“I took more than I meant to again, when I drank from you last night. You’re right; I’m often single-minded in situations such as this.” Blake sheds his own clothing and busies himself with finding the perfect temperature for the water as Jay undresses with the minimum of movement possible.
“I didn’t stop you,” Jay points out pragmatically, breathing through a wash of dizziness as he raises his head. “So long as you don’t tell me how many of the people you’ve been, uh, single-minded about ended up dead in a landfill after you got away from yourself, it’s fine.”

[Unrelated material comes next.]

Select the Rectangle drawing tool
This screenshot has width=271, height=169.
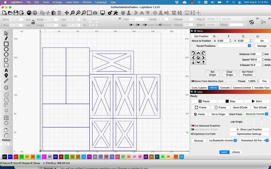[x=6, y=44]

Blake tilts his head to one side, inspecting Jay with a bemused expression as the warmth of the water begins to fog the room. Blake’s palm is cool and welcoming when he reaches up to touch Jay’s cheek lightly, like new sheets on a sick bed, smooth and soft on Jay’s flushed skin.
“You’re a curious boy, Jay.”
Jay doesn’t know how to answer that, so he lets Blake guide him under the spray of the shower. The water soothes the worst of the soreness across his neck and shoulders and Jay sighs happily, content to stand there with his eyes shut as Blake works shampoo through Jay’s hair. It smells subtly pleasant and unobtrusive, like Blake’s cologne. Under the shower those scents recede, though, because now it’s like Jay can tell between artificial smells and the smell of Blake, and ignore the ugly chemical ones completely, concentrating instead on the sharp, alluring smell of Blake’s skin, so close to Jay as Blake massages Jay’s temples with gentle fingertips.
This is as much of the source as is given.